History of North Dakota Professional Communicators

North Dakota Professional Communicators was organized April 15, 1950, as North Dakota Press Women.

Its organizational meeting was held during the North Dakota Press Association convention that year. Then-NFPW President Irene Bedard asked Fern Lee of Towner, N.D., one of the women attending the convention, to invite the other women there to form their own state organization.

This was the second attempt at starting NDPW. The first was in 1946. Although a group of women took steps to start an organization, their effort went no further.

black and white photo of seven women, four seated on a step and the other three behind them, talking
North Dakota Press Women delegation at the 1973 NFPW conference in Dearborn, Mich. Front: Jane Berg, Linda Esades, Doris Eastman and Pat Estes. Back: Marge Potter, Fran Carrick and Rosamond Lowe.
purple jagged-edged circle with text 80 years in black and in white, around the edge above 80, dates of the orgnization.

Lee, one of NDPW's 20 charter members, didn't just make arrangements for the 1950 meeting. She also served as its first vice president and later its second president. She also was elected as NFPW treasurer. Lee was honored with an NFPW lifetime membership, and in 1957, was NDPW's first Woman of Achievement (now known as Communicator of Achievement).

Joyce Lang of Enderlin, N.D., was NDPW's first president. She also was the first editor of the organization's official newsletter, Type-hi. That's a term that came from the hot-lead days of typesetting. It refers to the height that hot type had to be to make it printable on a letter press.

color photo of 16 NDPC members posing for the camera.
NDPC members during the awards banquet at the NFPW conference that NDPC hosted in Bismarck, N.D., in 2002.

NDPW began publishing Type-hi in May 1950. Despite later suggestions to change its name to something more appropriate for the times, it remained Type-hi. However, in recent years, it was distributed electronically. Now the organization shares its news in a blog on its website, www.aboutndpc.org.

For the first 27 years of its existence, NDPW held its convention at the same time and place as the North Dakota Press Association, which later became the North Dakota Newspaper Association. But when that close connection caused some people to assume NDPW was an auxiliary of the North Dakota Press Association, NDPW voted in 1977 to begin holding its convention in a different city at a different time.

NDPW held its first separate convention the following year.

Since NDPW's first conference in 1952, honoring communications contest award winners and the Communicator of Achievement have been highlights of the event. The organization has had its share of national honors, including several members earning the NFPW Sweepstakes Award, two members being named NFPW Communicator of Achievement (Jane Brandt in 2001 and Karen Stensrud in 2010) and North Dakota taking first place in the NFPW communications contest.

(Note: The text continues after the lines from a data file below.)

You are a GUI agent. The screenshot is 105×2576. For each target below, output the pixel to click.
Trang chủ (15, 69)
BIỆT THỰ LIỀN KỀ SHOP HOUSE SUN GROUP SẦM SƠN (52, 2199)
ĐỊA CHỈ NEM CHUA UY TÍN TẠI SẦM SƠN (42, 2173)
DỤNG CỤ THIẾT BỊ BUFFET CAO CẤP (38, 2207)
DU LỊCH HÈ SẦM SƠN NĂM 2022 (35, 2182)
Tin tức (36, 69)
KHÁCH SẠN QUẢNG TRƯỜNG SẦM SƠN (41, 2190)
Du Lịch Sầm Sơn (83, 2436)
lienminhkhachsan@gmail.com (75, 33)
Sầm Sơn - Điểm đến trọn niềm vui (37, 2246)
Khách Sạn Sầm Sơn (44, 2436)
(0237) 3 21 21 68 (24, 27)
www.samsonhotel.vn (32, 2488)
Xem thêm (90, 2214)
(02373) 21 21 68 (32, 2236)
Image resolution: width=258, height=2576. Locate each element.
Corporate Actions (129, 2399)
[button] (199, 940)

In 1957, NDPW established a scholarship fund. Each year, the organization provides a scholarship to a deserving college student in the communications field from a college or university in North Dakota or in nearby Moorhead, Minn.

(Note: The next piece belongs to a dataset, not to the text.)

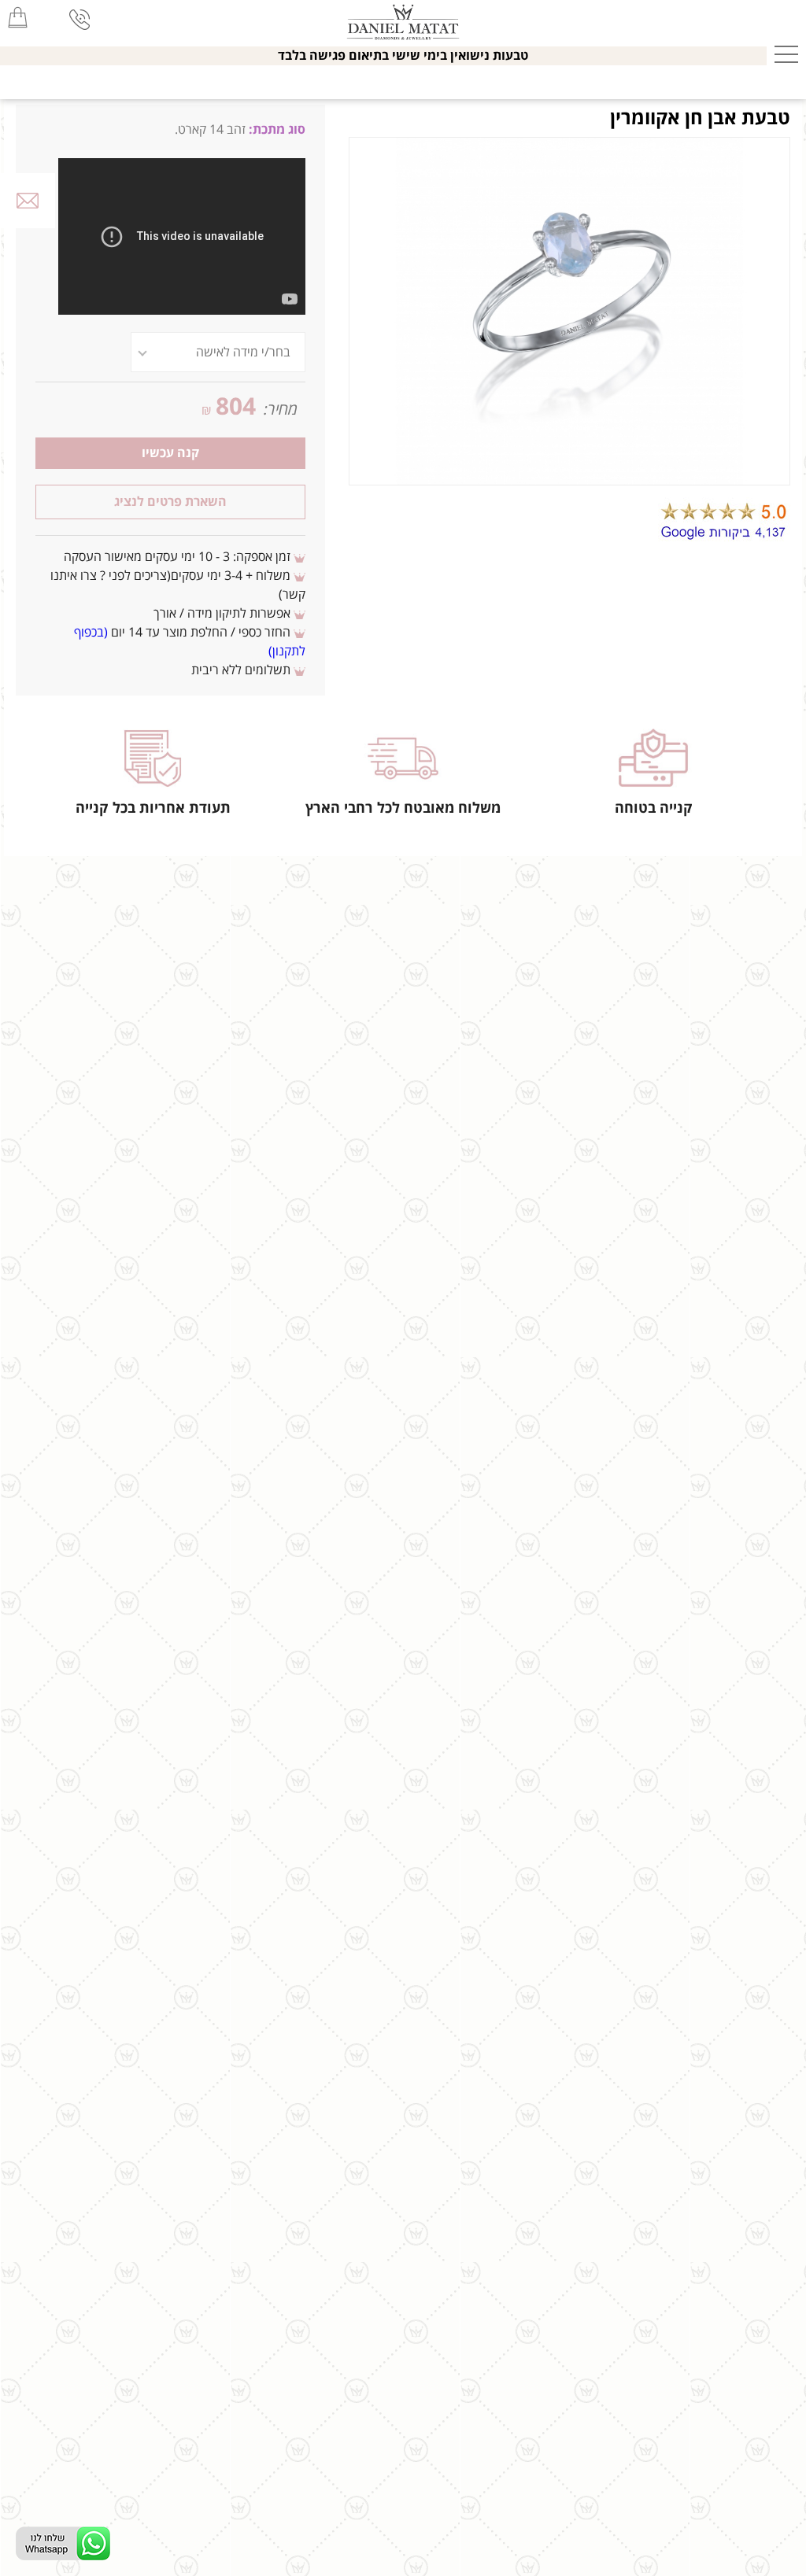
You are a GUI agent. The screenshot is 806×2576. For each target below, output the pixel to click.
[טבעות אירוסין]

The organization also holds an annual communications contest for college students as a way to encourage them to pursue careers in communication and join the organization.

Eugene Carr, executive manager of the North Dakota Newspaper Association, became the first man accepted as a member of NDPW after it voted in 1973 to open membership to men.

Following a two-year debate, NDPW members voted at their 1988 spring convention to change the organization's name to North Dakota Professional Communicators. They made the change to better reflect NDPC's membership, which includes marketing and public relations specialists, book authors, broadcasters, freelancers and educators, as well as newspaper reporters, editors and publishers.

NDPC has hosted two NFPW conferences: 1974 and 2002. NDPC members also have served on the NFPW board and NFPW committees.